Exercise description -
Put the material below into a Markdown table with the columns Row and Line, numbering each line of the material in order. Leave out blank lines.
═══ Data entries
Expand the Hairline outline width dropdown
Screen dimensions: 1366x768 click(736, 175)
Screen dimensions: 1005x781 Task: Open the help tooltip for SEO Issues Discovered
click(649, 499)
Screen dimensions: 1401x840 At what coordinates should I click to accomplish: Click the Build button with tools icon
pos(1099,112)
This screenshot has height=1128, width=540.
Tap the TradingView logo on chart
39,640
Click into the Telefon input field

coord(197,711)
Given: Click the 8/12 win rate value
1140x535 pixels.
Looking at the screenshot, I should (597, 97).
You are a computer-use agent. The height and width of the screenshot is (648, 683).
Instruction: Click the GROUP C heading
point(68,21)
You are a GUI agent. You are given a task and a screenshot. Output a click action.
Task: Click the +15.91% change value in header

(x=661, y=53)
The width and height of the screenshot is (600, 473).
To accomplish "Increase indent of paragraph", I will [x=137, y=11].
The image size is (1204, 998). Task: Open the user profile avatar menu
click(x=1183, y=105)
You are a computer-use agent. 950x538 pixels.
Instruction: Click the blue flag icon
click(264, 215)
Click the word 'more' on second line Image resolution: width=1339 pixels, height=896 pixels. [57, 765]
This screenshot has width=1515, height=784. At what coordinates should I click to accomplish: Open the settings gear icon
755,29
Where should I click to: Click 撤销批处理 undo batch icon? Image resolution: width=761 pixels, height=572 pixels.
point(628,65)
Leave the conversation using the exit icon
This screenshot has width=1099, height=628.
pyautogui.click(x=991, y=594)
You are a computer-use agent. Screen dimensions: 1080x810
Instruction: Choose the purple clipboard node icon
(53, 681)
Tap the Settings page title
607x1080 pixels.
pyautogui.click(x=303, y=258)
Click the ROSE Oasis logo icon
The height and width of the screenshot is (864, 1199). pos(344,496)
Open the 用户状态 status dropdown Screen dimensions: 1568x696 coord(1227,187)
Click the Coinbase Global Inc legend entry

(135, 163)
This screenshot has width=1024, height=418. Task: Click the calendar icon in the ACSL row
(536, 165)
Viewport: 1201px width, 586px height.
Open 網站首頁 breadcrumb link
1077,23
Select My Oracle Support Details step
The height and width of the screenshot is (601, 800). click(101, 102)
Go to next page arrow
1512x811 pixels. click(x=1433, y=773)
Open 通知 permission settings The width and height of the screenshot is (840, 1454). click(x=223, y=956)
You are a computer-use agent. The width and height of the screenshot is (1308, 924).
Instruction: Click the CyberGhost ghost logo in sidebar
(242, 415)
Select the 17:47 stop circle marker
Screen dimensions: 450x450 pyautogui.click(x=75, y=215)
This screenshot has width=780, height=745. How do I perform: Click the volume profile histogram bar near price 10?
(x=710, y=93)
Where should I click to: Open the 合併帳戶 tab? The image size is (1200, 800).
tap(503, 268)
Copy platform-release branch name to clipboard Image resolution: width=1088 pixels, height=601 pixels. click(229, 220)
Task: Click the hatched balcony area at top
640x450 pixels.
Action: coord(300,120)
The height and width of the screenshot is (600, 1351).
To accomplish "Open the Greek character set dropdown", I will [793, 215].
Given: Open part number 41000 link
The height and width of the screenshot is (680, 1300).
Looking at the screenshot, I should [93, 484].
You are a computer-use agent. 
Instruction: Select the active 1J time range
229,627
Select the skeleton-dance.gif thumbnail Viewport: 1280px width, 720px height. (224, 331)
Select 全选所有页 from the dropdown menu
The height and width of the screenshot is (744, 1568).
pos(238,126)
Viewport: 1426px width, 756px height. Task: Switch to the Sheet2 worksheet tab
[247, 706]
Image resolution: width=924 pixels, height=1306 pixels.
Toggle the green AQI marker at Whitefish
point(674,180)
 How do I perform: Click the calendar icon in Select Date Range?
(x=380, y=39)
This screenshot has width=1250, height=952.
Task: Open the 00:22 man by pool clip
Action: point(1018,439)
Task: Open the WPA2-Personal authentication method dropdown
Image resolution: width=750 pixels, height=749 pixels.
══════
Completed exercise -
| Row | Line |
|---|---|
| 1 | Expand the Hairline outline width dropdown |
| 2 | Screen dimensions: 1366x768 click(736, 175) |
| 3 | Screen dimensions: 1005x781 Task: Open the help tooltip for SEO Issues Discovered |
| 4 | click(649, 499) |
| 5 | Screen dimensions: 1401x840 At what coordinates should I click to accomplish: Click the Build button with tools icon |
| 6 | pos(1099,112) |
| 7 | This screenshot has height=1128, width=540. |
| 8 | Tap the TradingView logo on chart |
| 9 | 39,640 |
| 10 | Click into the Telefon input field |
| 11 | coord(197,711) |
| 12 | Given: Click the 8/12 win rate value |
| 13 | 1140x535 pixels. |
| 14 | Looking at the screenshot, I should (597, 97). |
| 15 | You are a computer-use agent. The height and width of the screenshot is (648, 683). |
| 16 | Instruction: Click the GROUP C heading |
| 17 | point(68,21) |
| 18 | You are a GUI agent. You are given a task and a screenshot. Output a click action. |
| 19 | Task: Click the +15.91% change value in header |
| 20 | (x=661, y=53) |
| 21 | The width and height of the screenshot is (600, 473). |
| 22 | To accomplish "Increase indent of paragraph", I will [x=137, y=11]. |
| 23 | The image size is (1204, 998). Task: Open the user profile avatar menu |
| 24 | click(x=1183, y=105) |
| 25 | You are a computer-use agent. 950x538 pixels. |
| 26 | Instruction: Click the blue flag icon |
| 27 | click(264, 215) |
| 28 | Click the word 'more' on second line Image resolution: width=1339 pixels, height=896 pixels. [57, 765] |
| 29 | This screenshot has width=1515, height=784. At what coordinates should I click to accomplish: Open the settings gear icon |
| 30 | 755,29 |
| 31 | Where should I click to: Click 撤销批处理 undo batch icon? Image resolution: width=761 pixels, height=572 pixels. |
| 32 | point(628,65) |
| 33 | Leave the conversation using the exit icon |
| 34 | This screenshot has width=1099, height=628. |
| 35 | pyautogui.click(x=991, y=594) |
| 36 | You are a computer-use agent. Screen dimensions: 1080x810 |
| 37 | Instruction: Choose the purple clipboard node icon |
| 38 | (53, 681) |
| 39 | Tap the Settings page title |
| 40 | 607x1080 pixels. |
| 41 | pyautogui.click(x=303, y=258) |
| 42 | Click the ROSE Oasis logo icon |
| 43 | The height and width of the screenshot is (864, 1199). pos(344,496) |
| 44 | Open the 用户状态 status dropdown Screen dimensions: 1568x696 coord(1227,187) |
| 45 | Click the Coinbase Global Inc legend entry |
| 46 | (135, 163) |
| 47 | This screenshot has width=1024, height=418. Task: Click the calendar icon in the ACSL row |
| 48 | (536, 165) |
| 49 | Viewport: 1201px width, 586px height. |
| 50 | Open 網站首頁 breadcrumb link |
| 51 | 1077,23 |
| 52 | Select My Oracle Support Details step |
| 53 | The height and width of the screenshot is (601, 800). click(101, 102) |
| 54 | Go to next page arrow |
| 55 | 1512x811 pixels. click(x=1433, y=773) |
| 56 | Open 通知 permission settings The width and height of the screenshot is (840, 1454). click(x=223, y=956) |
| 57 | You are a computer-use agent. The width and height of the screenshot is (1308, 924). |
| 58 | Instruction: Click the CyberGhost ghost logo in sidebar |
| 59 | (242, 415) |
| 60 | Select the 17:47 stop circle marker |
| 61 | Screen dimensions: 450x450 pyautogui.click(x=75, y=215) |
| 62 | This screenshot has width=780, height=745. How do I perform: Click the volume profile histogram bar near price 10? |
| 63 | (x=710, y=93) |
| 64 | Where should I click to: Open the 合併帳戶 tab? The image size is (1200, 800). |
| 65 | tap(503, 268) |
| 66 | Copy platform-release branch name to clipboard Image resolution: width=1088 pixels, height=601 pixels. click(229, 220) |
| 67 | Task: Click the hatched balcony area at top |
| 68 | 640x450 pixels. |
| 69 | Action: coord(300,120) |
| 70 | The height and width of the screenshot is (600, 1351). |
| 71 | To accomplish "Open the Greek character set dropdown", I will [793, 215]. |
| 72 | Given: Open part number 41000 link |
| 73 | The height and width of the screenshot is (680, 1300). |
| 74 | Looking at the screenshot, I should [93, 484]. |
| 75 | You are a computer-use agent.  |
| 76 | Instruction: Select the active 1J time range |
| 77 | 229,627 |
| 78 | Select the skeleton-dance.gif thumbnail Viewport: 1280px width, 720px height. (224, 331) |
| 79 | Select 全选所有页 from the dropdown menu |
| 80 | The height and width of the screenshot is (744, 1568). |
| 81 | pos(238,126) |
| 82 | Viewport: 1426px width, 756px height. Task: Switch to the Sheet2 worksheet tab |
| 83 | [247, 706] |
| 84 | Image resolution: width=924 pixels, height=1306 pixels. |
| 85 | Toggle the green AQI marker at Whitefish |
| 86 | point(674,180) |
| 87 |  How do I perform: Click the calendar icon in Select Date Range? |
| 88 | (x=380, y=39) |
| 89 | This screenshot has width=1250, height=952. |
| 90 | Task: Open the 00:22 man by pool clip |
| 91 | Action: point(1018,439) |
| 92 | Task: Open the WPA2-Personal authentication method dropdown |
| 93 | Image resolution: width=750 pixels, height=749 pixels. |